Seçim yapıldı. Ancak ülkede belirsizlikler yarım yamalak kalan işler gittikçe çoğalmakta ve insanlar ne olacak havasında beklemektedir. Öte yandan terör belası tekrar başımıza tebelleş olmuş eli silahlı guruplar İstanbul da bile devlete ve millete meydan okumaktadır. Elbette Hükümetin ne olacağı belirsizliği siyasetin zaafı ve zamana oynaması, ya da oyun tezgahları olarak gündemdeki yerini korumaktadır. Bu belirsizliğin en büyük faturası da hakları gasp edilen ancak hukukça kısmen de olsa haklı bulunan mağdurların çalacak kapılarının olmaması. Çalınsa dahi yeni hükümet bekleniliyor bahanesiyle bu kapıların yüzlerine kapanmasıdır.

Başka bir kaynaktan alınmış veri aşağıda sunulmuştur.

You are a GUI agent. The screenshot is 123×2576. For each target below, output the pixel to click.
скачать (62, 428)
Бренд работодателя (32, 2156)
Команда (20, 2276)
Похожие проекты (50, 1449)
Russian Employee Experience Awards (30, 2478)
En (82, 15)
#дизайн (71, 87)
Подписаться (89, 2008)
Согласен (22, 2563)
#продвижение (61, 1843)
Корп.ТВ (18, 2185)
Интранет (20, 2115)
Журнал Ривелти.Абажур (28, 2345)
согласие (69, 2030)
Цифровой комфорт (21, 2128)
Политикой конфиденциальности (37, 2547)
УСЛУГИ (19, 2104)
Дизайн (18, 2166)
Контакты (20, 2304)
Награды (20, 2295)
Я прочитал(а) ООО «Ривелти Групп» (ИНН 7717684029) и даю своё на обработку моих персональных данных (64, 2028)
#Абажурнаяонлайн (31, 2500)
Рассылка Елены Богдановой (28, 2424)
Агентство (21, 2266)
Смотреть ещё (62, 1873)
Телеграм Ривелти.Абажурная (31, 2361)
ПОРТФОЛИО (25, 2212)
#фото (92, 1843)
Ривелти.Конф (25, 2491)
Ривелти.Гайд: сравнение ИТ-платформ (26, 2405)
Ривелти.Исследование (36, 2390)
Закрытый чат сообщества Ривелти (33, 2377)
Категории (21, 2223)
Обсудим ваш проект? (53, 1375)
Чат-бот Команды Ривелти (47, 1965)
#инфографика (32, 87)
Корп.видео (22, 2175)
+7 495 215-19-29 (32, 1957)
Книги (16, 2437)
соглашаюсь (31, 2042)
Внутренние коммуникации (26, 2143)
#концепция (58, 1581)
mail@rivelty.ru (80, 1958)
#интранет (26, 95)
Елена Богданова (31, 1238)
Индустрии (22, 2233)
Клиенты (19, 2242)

Birinci belirsizlik; Danıştay Dava Daireleri İdari Kurulu bir karar verdi. Arkadaş sen müdür yardımcılarını hukuksuz atadın ve müdürleri de altı ay birlikte çalışmadıkları şube müdürleriyle değerlendirdin. Bu uygulaman haksızdır ve gereğini yap dedi. Sanki Uganda Cumhuriyeti Hükümetine söylenmiş gibi ilgililerde hiçbir kıpırdama emaresi yok. Ya arkadaş çıkın bir açıklama yapın deyin ki Türk Milleti adına karar veren mahkemeyi tanımıyoruz, ya da tanıyoruz kararları şu tarihte uygularız Allah aşkına bunu söylemek çok mu zordur?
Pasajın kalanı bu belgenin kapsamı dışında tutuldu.